I tried to use this library with ed25519-dalek keys in a base, single-shot seal scenario. It didn't work at first until I realized that HPKE needs x25519 keys for KEM. Dalek library provides conversion to x25519 keys with which HPKE works fine. However dalek warns that same keys should not be reused across different schemes. The linked paper suggests conditions under which ed25519 keys can be reused for for x25519-based KEM. The paper doesn't specifically mention HPKE, so I wonder if anyone with enough expertise can clarify if HPKE takes the risks mentioned by dalek into account.

shishkin avatar Feb 03 '25 15:02 shishkin

This is a totally valid question! The short answer is that this crate does not care where the public key comes from. It is pretty low level. So if someone decides that they’d like to re-use one public key for many purposes, they're free to do so.

As for specifically using an ed25519 key as an HPKE public key with X25519 as the underlying DHKEM: this has the same security properties as the things you linked.

Does this answer your question?

rozbb avatar Feb 03 '25 20:02 rozbb

Thanks for you reply. I re-read the linked paper but I'm still not able to map the language it uses to the HPKE parameters and thus can't properly assess its implications. So my question is more concretely: does HPKE algorithm by construction benefit from security proofs of Thormarker's paper? If not, how would I use HPKE to benefit, e.g. provide sufficiently random aad or not reuse info_str? Or would I need to some other form of key derivation from the ed25519 key?

shishkin avatar Feb 08 '25 15:02 shishkin

Does HPKE algorithm by construction benefit from security proofs of Thormarker's paper?

Yes, I believe so. The KEM defined in HPKE looks a lot like the one in the paper. That said, it is not considered good practice to reuse keys like this, and you probably shouldn't unless you have a very good reason.

rozbb avatar Feb 19 '25 06:02 rozbb

Thanks for your reply, however it makes things only more confusing to me. What is then a good practice to encrypt a message for a stable known ed25519 signing identity? Or what signing identity should be used instead to have a good encryption story?

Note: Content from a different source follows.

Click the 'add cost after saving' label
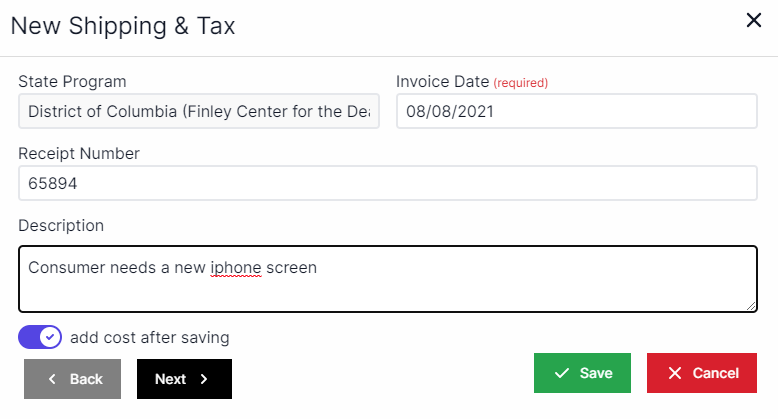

shishkin avatar Feb 19 '25 07:02 shishkin

One should not encrypt to a signature public key. Rather, an entity with a signature public key should also expose a separate encryption public key. Each key should be used only for its specific purpose

rozbb avatar Feb 19 '25 07:02 rozbb

Thanks! One more question though... If this is general advice, does it invalidate PGP where entities only have one key pair for signing and encryption? If not, what is the deciding difference?

shishkin avatar Feb 19 '25 11:02 shishkin

PGP/GPG use separate keys for encryption and signing. Your master keypair is a signing key, and there is a subkey for encryption. Often there is also a separate signing subkey so the master signing key can be kept offline as much as possible.